Uno degli aspetti, su cui gli anti-socialisti e i detrattori di Stalin d’ogni genere hanno posto l’accento, riguarda la questione della presunta tendenza, intrinseca al marxismo rivoluzionario, di sfociare nel burocratismo, ove vi sarebbe una netta distinzione fra i governanti e governati.

È da segnalare, però, che la critica in questione affonda le sue radici in tempi anteriori e che essa vede come primo bersaglio Lenin.

Infatti Trockij già nel 1904 criticò la concezione leninista del partito ed ebbe a dire che Lenin fosse un «feticista dell’organizzazione», un «dittatore che voleva sostituirsi al Comitato Centrale», un «dittatore che voleva instaurare la dittatura sul proletariato», per il quale «qualsiasi interferenza di elementi che pensano diversamente è un fenomeno patologico».

Anche i “socialisti rivoluzionari” e i menscevichi attaccarono Lenin e i bolscevichi sulla questione burocratica. I primi li accusarono di «non portare la pace, ma la schiavitù», mentre i secondi parlavano di «dittatura bolscevica», di «regime arbitrario, terrorista», di «aristocrazia bolscevica». Su quest’ultimo aspetto, tra l’altro, si focalizzò anche il rinnegato Kautsky, accusando i comunisti di aver creato una nuova casta al di sopra del popolo.

Fa sorridere che tali critiche si fossero palesate poco dopo la rivoluzione d’Ottobre o addirittura, come nel caso di Trockij, in seguito alla scissione fra bolscevichi e menscevichi. Tutto questo senza che, quindi, vi fosse l’ombra dello “stalinismo”.

La critica a Stalin per ciò che concerne il burocratismo si fa addirittura più serrata e più calunniosa.

Fu Leon Trockij a coniare per primo la locuzione di «burocrazia staliniana» e fu persino tra i primi a parlare della presunta contiguità fra lo “stalinismo” e il fascismo, classificando l’Unione sovietica come «degenerazione burocratica dello Stato operaio». Addirittura egli parlò del fatto che in URSS si fosse creata una cricca che viveva come la borghesia degli Stati Uniti! Serrarens, il principale ideologo dell’anticomunismo nel sindacalismo cristiano, a tal proposito ebbe a dire: «Grazie a Stalin, ci sono di nuovo delle “classi” di persone ricche». «Proprio come nella società capitalista, l’élite è ricompensata in denaro e potere. È ciò che “Force Ouvrière” chiama una “aristocrazia sovietica”. Questo periodico la paragona all’aristocrazia creata da Napoleone».

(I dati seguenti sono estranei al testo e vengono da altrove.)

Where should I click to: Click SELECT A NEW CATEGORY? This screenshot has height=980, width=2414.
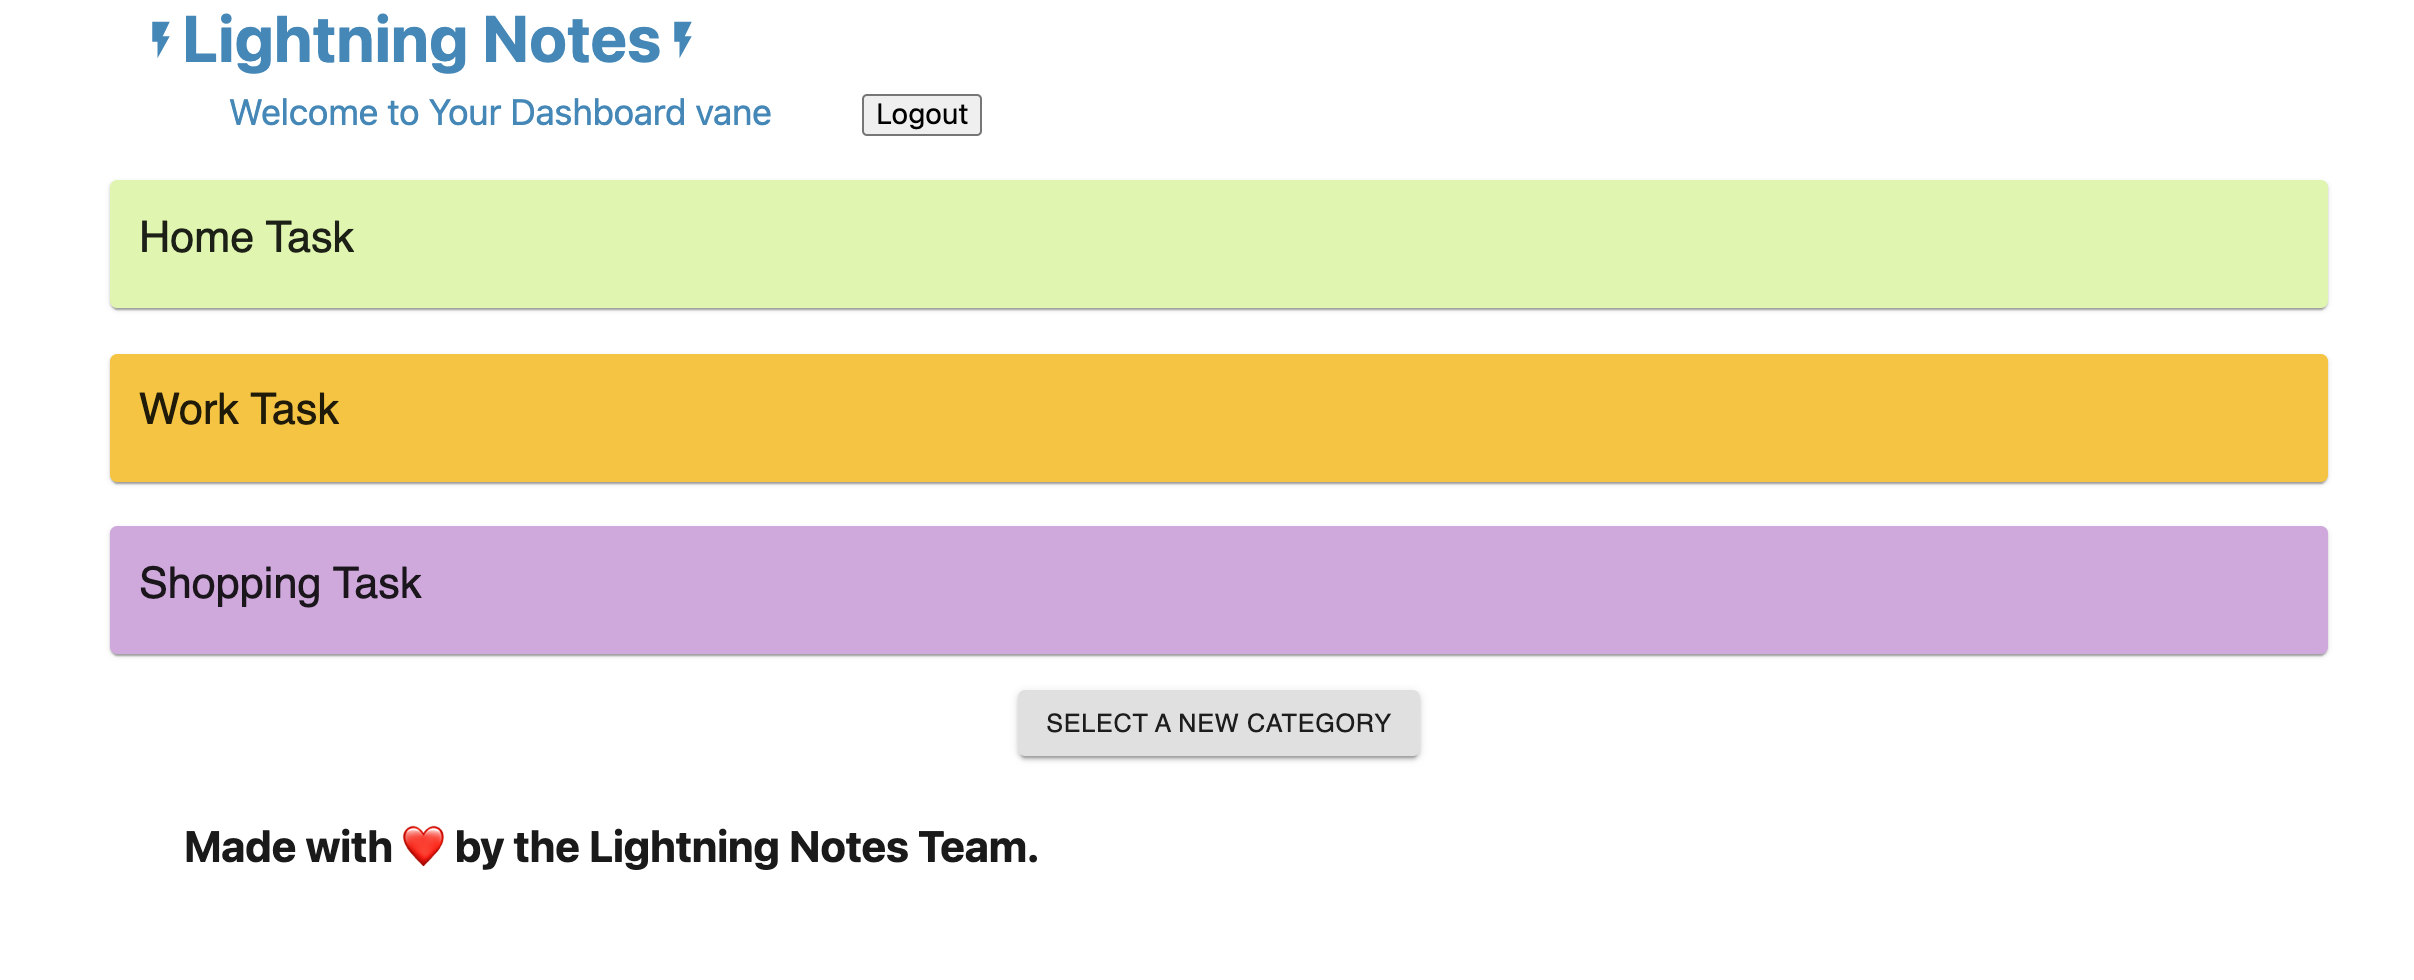[x=1218, y=722]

In queste due considerazioni si possono trovare incredibili assonanze e desta curiosità che un anticomunista e un “comunista” si trovino sulla stessa lunghezza d’onda.

Trockij, inoltre, arrivò a giustificare, pur non incitandoli direttamente, atti terroristici contro la Direzione del Partito ed auspicò una «rivoluzione sociale» per assolvere a tale funzione, quando la Seconda guerra mondiale era alle porte!

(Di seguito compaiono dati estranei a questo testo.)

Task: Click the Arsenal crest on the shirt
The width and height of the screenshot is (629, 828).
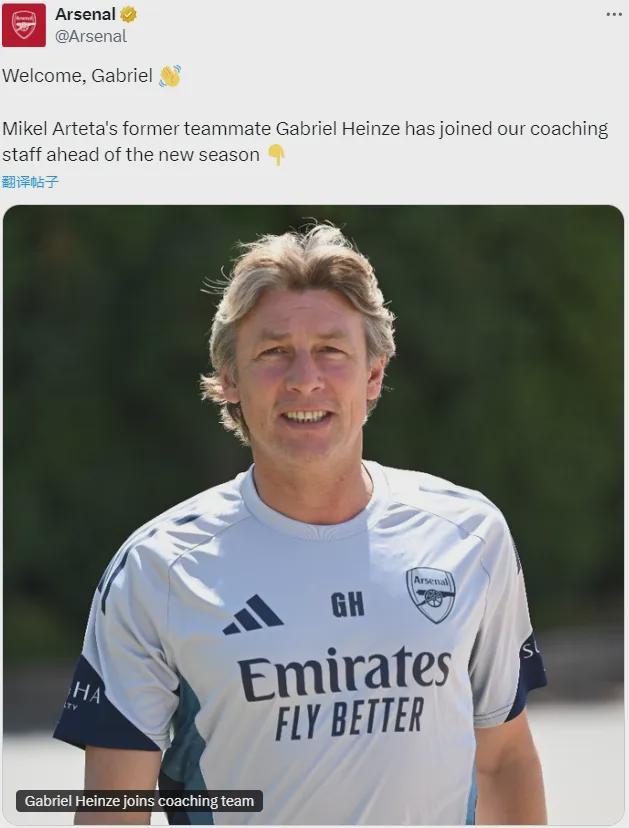Action: [x=430, y=595]
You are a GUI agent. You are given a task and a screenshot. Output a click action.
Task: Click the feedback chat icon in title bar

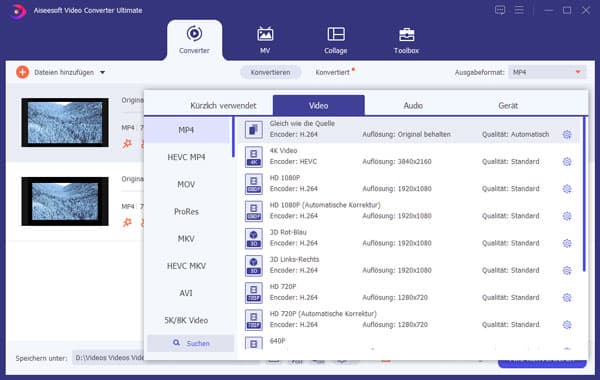pyautogui.click(x=500, y=10)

Tornando all’analisi della questione centrale dell’articolo, effettivamente in Unione sovietica esisteva un problema legato alla burocrazia. Infatti molti opportunisti si inserirono ai livelli intermedi del Partito e negli apparati delle Repubbliche. Questo fenomeno riguardava eminentemente i luoghi rurali, giacché il Partito, tra il 1928 e il 1933, aveva attecchito poco lì. Tale situazione garantiva, quindi, ai kulaki di poter egemonizzare il mondo rurale, dando luogo al formarsi della cancrena burocratica.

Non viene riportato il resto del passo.